Prior VTE | Lifelong anticoagulation | Therapeutic | ||
Not on lifelong anticoagulation | High-risk thrombophilia | Prophylactic or intermediate or therapeutic | ||
Low-risk thrombophilia | Surveillance or prophylactic or intermediate | |||
No thrombophilia | Transient Risk Factor | Surveillance AP with prophylactic PP | ||
Estrogen-related | Prophylactic | |||
Idiopathic | Prophylactic | |||
Multiple VTE | Prophylactic or therapeutic |
Prophylactic | Enoxaparin | 40 mg once daily |
Dalteparin | 5000 units once daily | |
Unfractionated heparin | First trim: 5000 units every 12 hours | |
Second trim: 7500 units every 12 hours | ||
Third trim: 10,000 units every 12 hours | ||
Intermediate | Enoxaparin | 40 mg every 12 hours |
Dalteparin | 5000 units every 12 hours |
SUMMARY POINTS
Symptoms of VTE are nonspecific.
VTE prevention requires identifying patients at increased risk.
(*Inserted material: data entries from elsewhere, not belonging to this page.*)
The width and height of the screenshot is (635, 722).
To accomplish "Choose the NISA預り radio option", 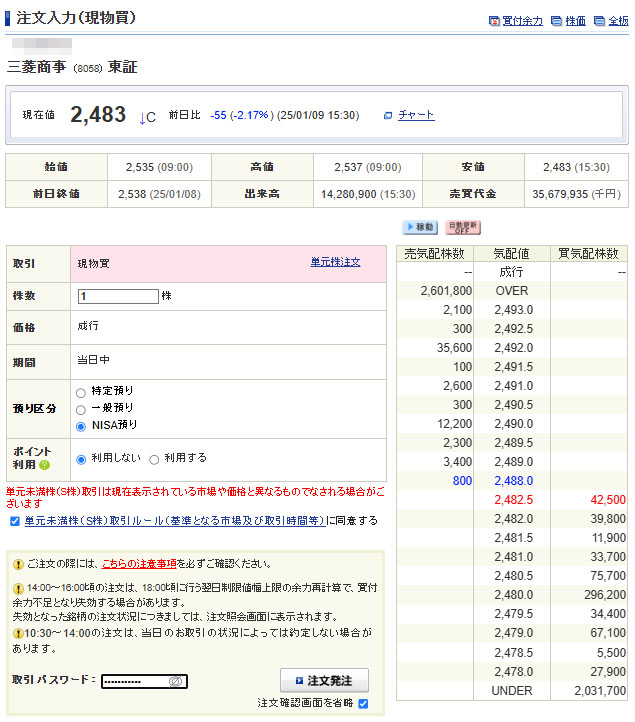I will click(x=81, y=426).
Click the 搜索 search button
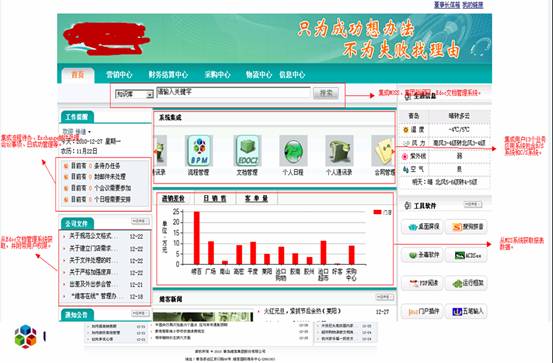Viewport: 553px width, 363px height. click(326, 93)
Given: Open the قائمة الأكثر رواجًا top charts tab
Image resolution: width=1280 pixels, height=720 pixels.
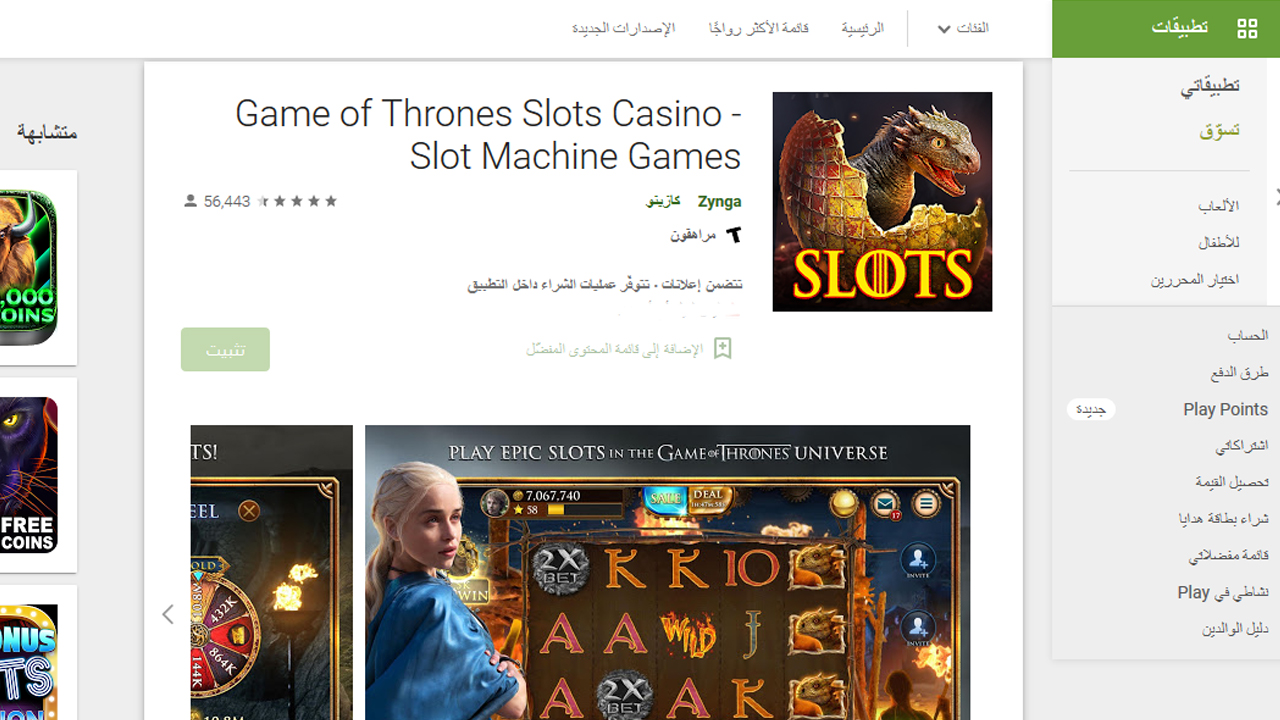Looking at the screenshot, I should tap(759, 28).
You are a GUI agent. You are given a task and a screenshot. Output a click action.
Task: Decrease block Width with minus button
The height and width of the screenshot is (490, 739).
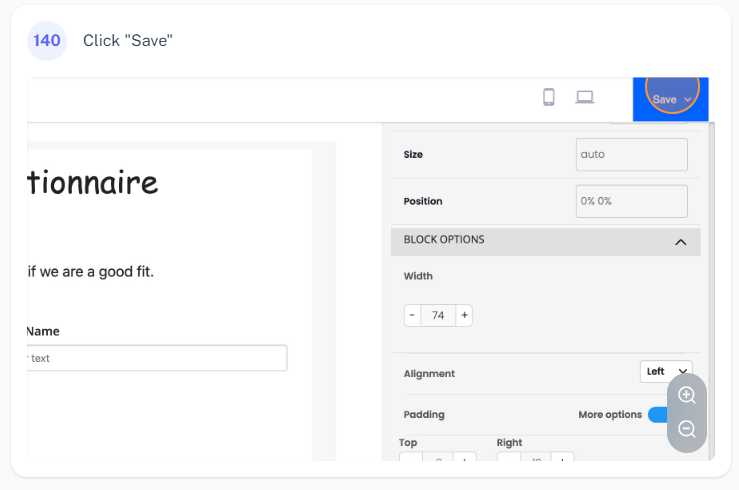pos(412,315)
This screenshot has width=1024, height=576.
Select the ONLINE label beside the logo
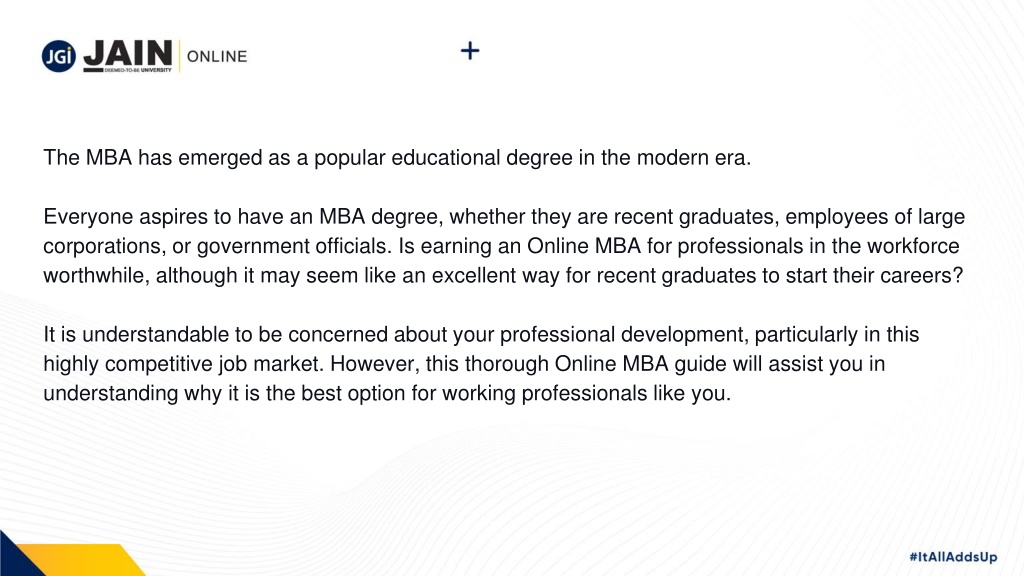217,56
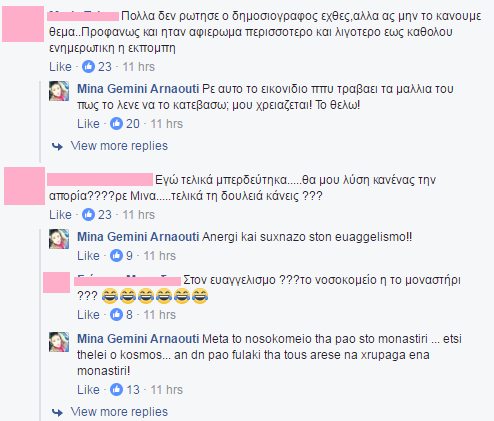
Task: Like the reply with the laughing emojis
Action: point(88,315)
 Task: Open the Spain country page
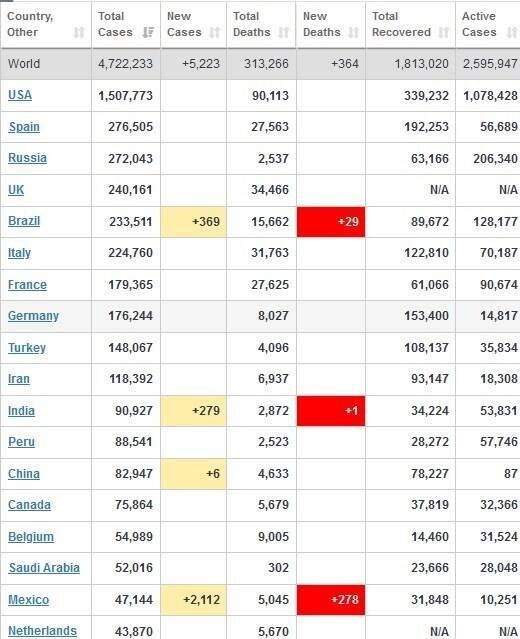(24, 127)
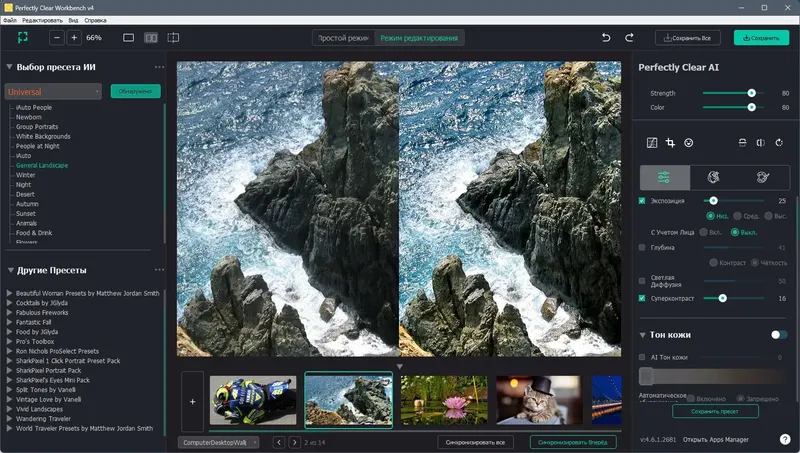Click the redo arrow icon
This screenshot has height=453, width=800.
click(x=629, y=37)
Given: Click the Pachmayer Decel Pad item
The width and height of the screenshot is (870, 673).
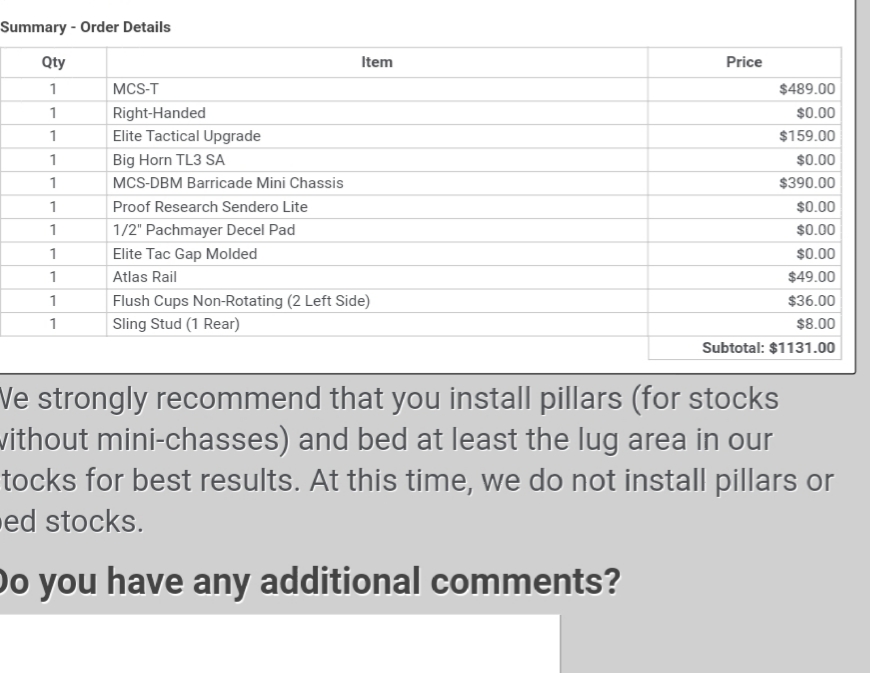Looking at the screenshot, I should click(204, 230).
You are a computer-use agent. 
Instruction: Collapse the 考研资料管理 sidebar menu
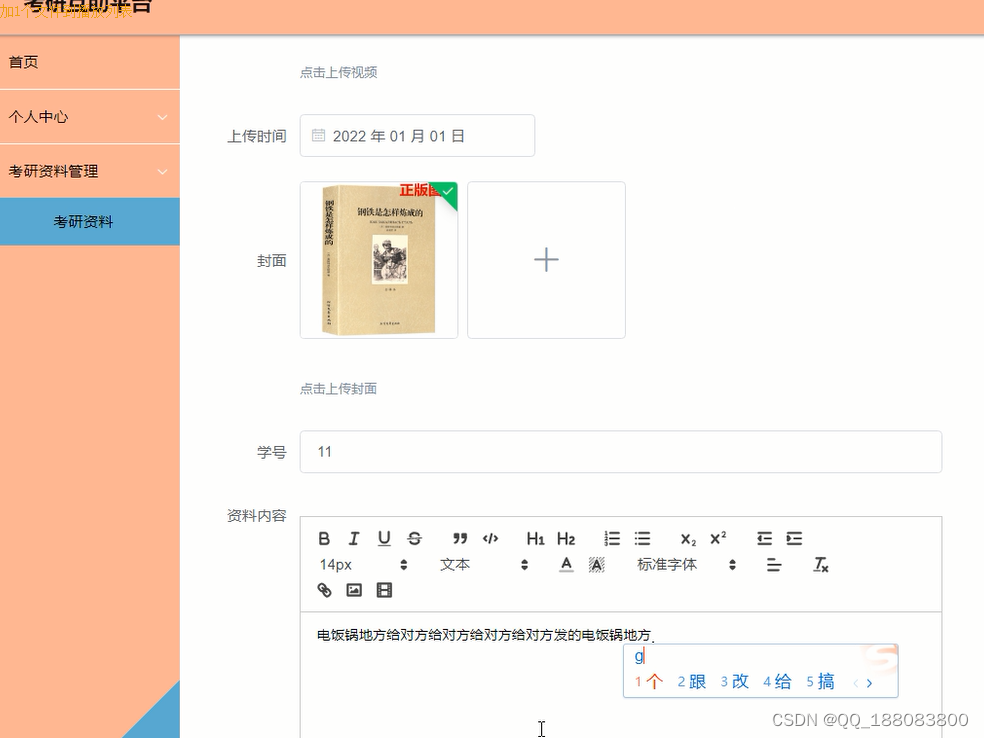click(90, 171)
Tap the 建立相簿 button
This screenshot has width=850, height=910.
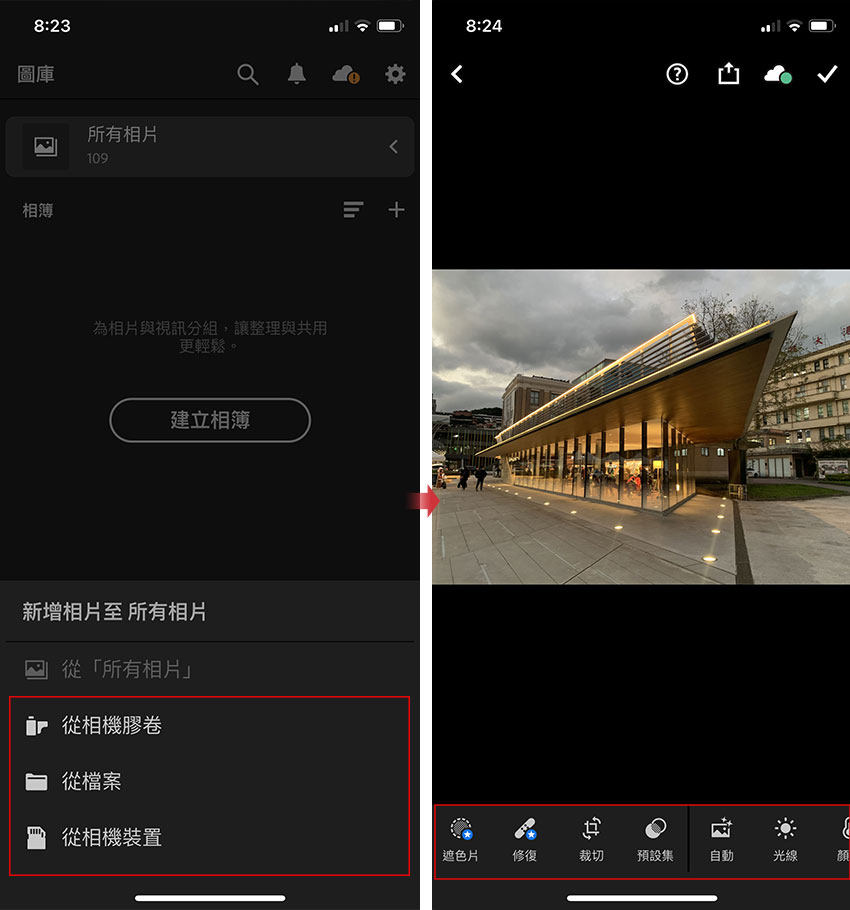pyautogui.click(x=209, y=420)
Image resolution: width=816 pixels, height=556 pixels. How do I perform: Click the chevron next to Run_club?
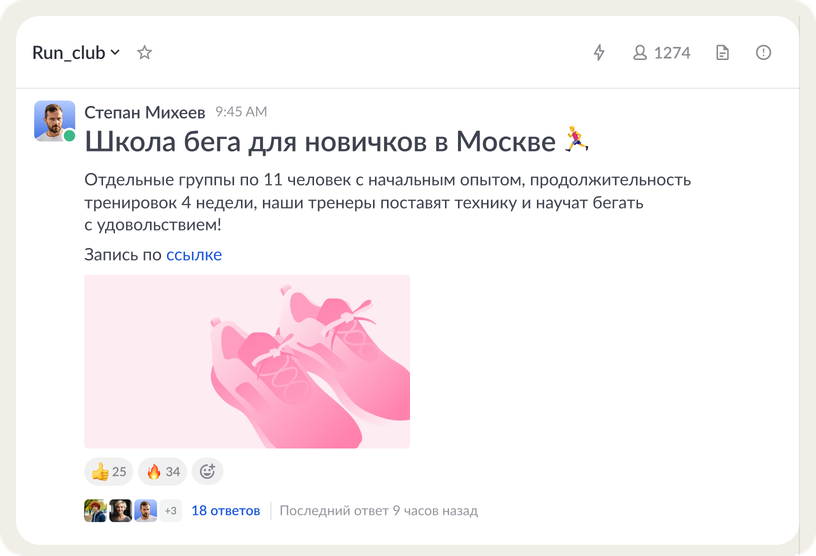click(116, 52)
The optimal regimen for prevention needs to be individualized for each patient.
Postpartum regimens for anticoagulation should be at least as intensive as the antepartum regimen.
As is always the case, patients should first be evaluated for hemodynamic and respiratory stability. Oxygen saturation should be determined and supplemental oxygen used as needed to maintain a level of 92% or greater.
Most clinical prediction tools for VTE, such as the Wells rule,14 have not been rigorously validated in pregnant women. A difference in calf circumference of ≥2 cm is suggestive of lower-extremity DVT. Compression ultrasonography is the initial diagnostic test of choice for DVT because it is noninvasive and involves no radiation exposure. Notably, a greater percentage of DVTs diagnosed in pregnancy are proximal than outside of pregnancy.15 If the results are negative or equivocal, but there is high clinical suspicion for DVT, then magnetic resonance imaging (MRI) should be considered; alternatively, surveillance with serial Doppler ultrasonography can be performed.
Electrocardiogram (ECG) and chest x-ray are of limited utility in the diagnosis of pulmonary embolism, as they are often normal or have nonspecific (e.g. sinus tachycardia) findings. While D-dimer levels are useful in the nonpregnant population, this acute phase reactant physiologically increases during pregnancy, making its utility in excluding VTE more limited, as mean levels in normal pregnancy, particularly in the third trimester, exceed the thresholds for excluded VTE in nonpregnant populations.